START Document section

One-to-one telephone health coaching does not seem to reduce hospital use and related costs for patients with long-term conditions (LTCs) - and may even lead to increased use, say UK researchers.

Health coaching might be more effective if it were better integrated into patients’ care pathways, or coupled with other interventions, they suggest, reporting their findings on bmj.com.

Telephone health coaching provides guidance and support to patients with LTCs, with regular phone calls to promote healthy behaviours, help patients manage their conditions more independently and identify any problems before they become critical. In this way, hospital admissions can be reduced, saving healthcare costs, it is hoped.

The Department of Health commissioned researchers at Ernst & Young and the Nuffield Trust to evaluate the impact of Birmingham OwnHealth - England's largest telephone health coaching service - on hospital use and associated costs.

They analysed data from the first two years of the scheme (2006-08), involving 2,698 patients, aged 65 on average, with a range of LTCs  and a history of inpatient/outpatient hospital use.

These intervention patients received a personalised care plan and a monthly telephone call from a care manager. Matched control patients received usual care, with no telephone coaching.

But the researchers found the annual number of emergency admissions actually increased by 0.05 per head more among the intervention patients than the matched controls - a relative increase of 13.6%.

Moreover, outpatient attendances increased 0.03 per head more among intervention patients than controls, while secondary care costs rose £175 per head more among the former than the latter.

Commented on the findings, Nuffield Trust senior research analyst Adam Steventon noted that policymakers hope that, by improving community-based care, unnecessary hospital admissions can be avoided, but Birmingham OwnHealth appears not to have achieved this aim, at least in the period studied.

"However, the effect of new services depends ofnthe details of how they are implemented, and on the surrounding context, so it might be possible to improve the model," he suggested.

And the question remains whether other parts of the NHS could implement health coaching, he said. More needs to be done about the elements that make up a successful hospital avoidance programme, and "one of the largest lessons is to try to use some of the techniques that we implemented on an ongoing basis to improve care,” he stressed.

END Document section

__Check your understanding__:
**a.** According to the health coaching article, how many patients were covered by the analysis of Birmingham OwnHealth's first two years?
**b.** Please set down the passage of the health coaching article starting with "Moreover, outpatient attendances" and going on through "the period studied.", with every word kept as it appears.

START Data to examine

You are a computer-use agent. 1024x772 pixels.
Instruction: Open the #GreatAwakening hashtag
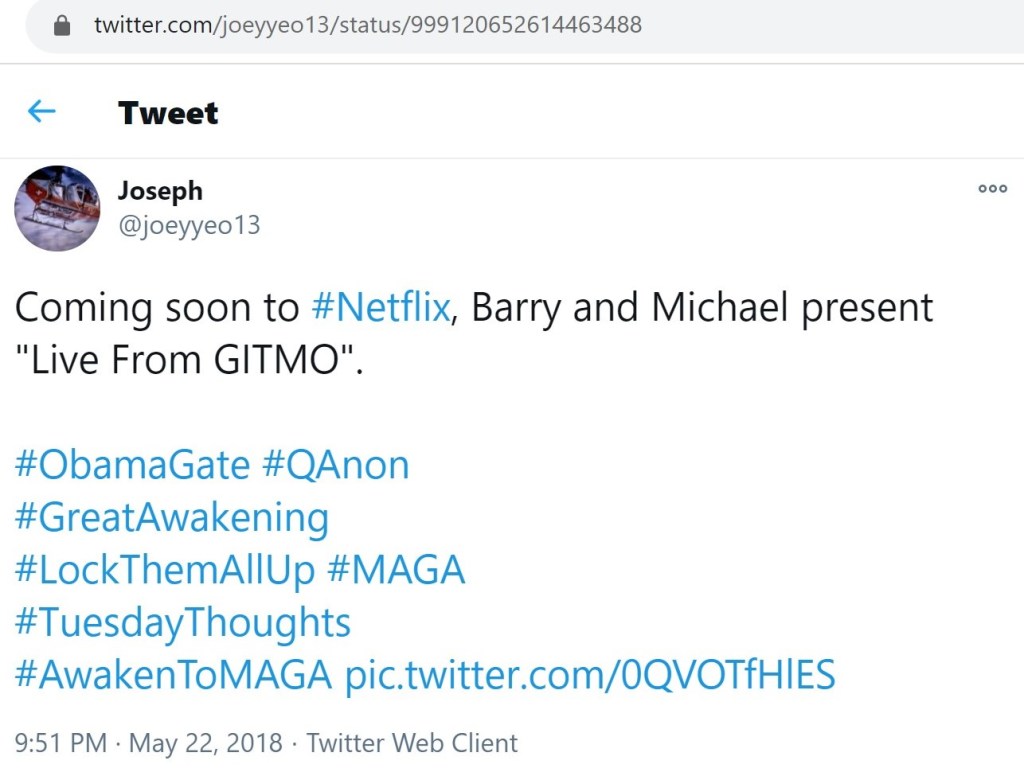(172, 518)
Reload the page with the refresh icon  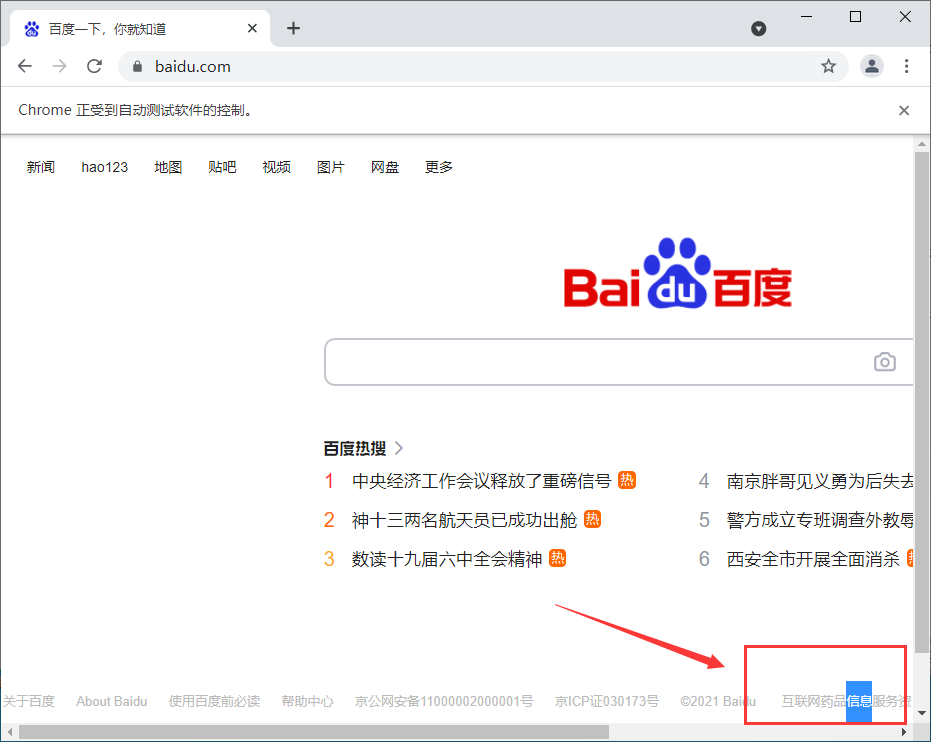[x=94, y=66]
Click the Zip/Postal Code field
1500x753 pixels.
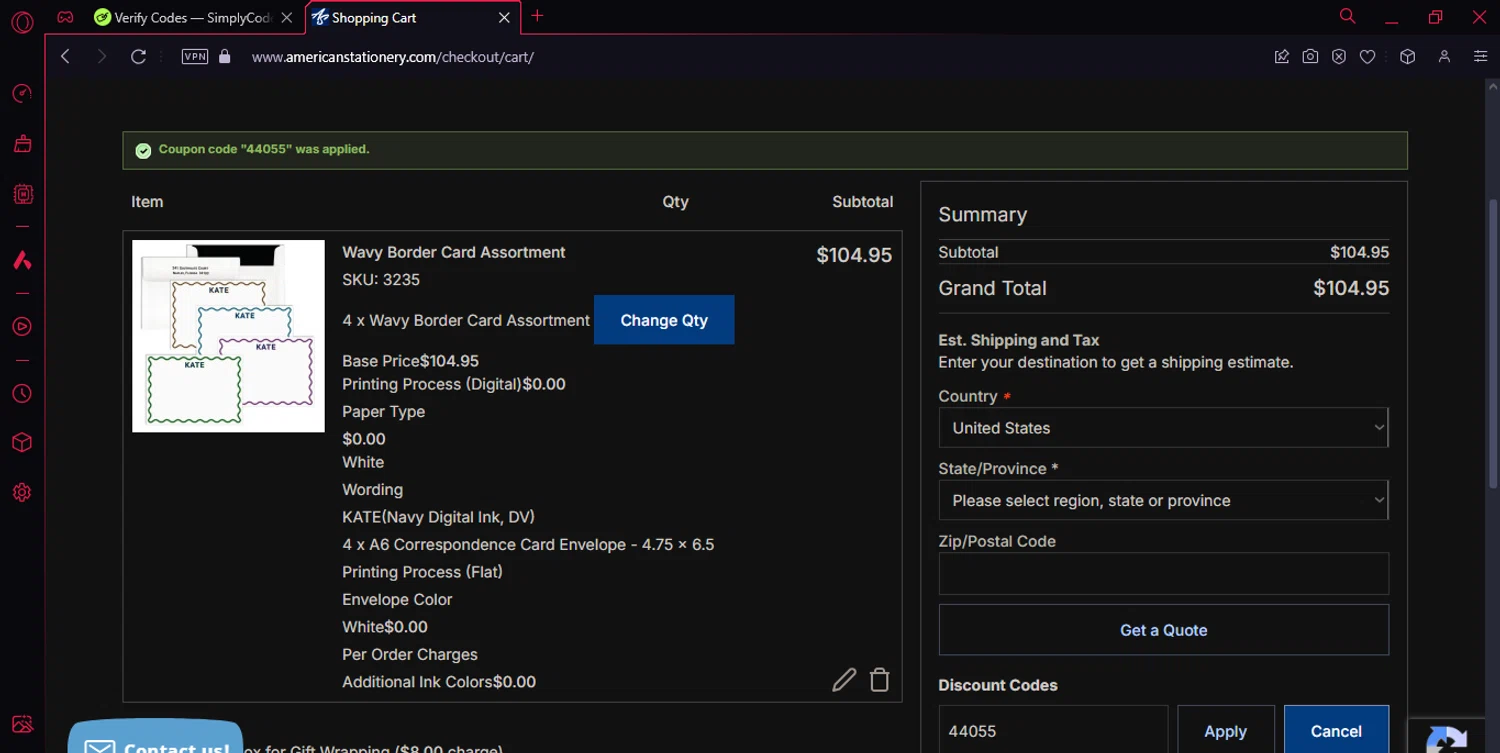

END Data to examine

__Responses to the tasks__:
**a.** 2,698 patients

**b.**
Moreover, outpatient attendances increased 0.03 per head more among intervention patients than controls, while secondary care costs rose £175 per head more among the former than the latter.

Commented on the findings, Nuffield Trust senior research analyst Adam Steventon noted that policymakers hope that, by improving community-based care, unnecessary hospital admissions can be avoided, but Birmingham OwnHealth appears not to have achieved this aim, at least in the period studied.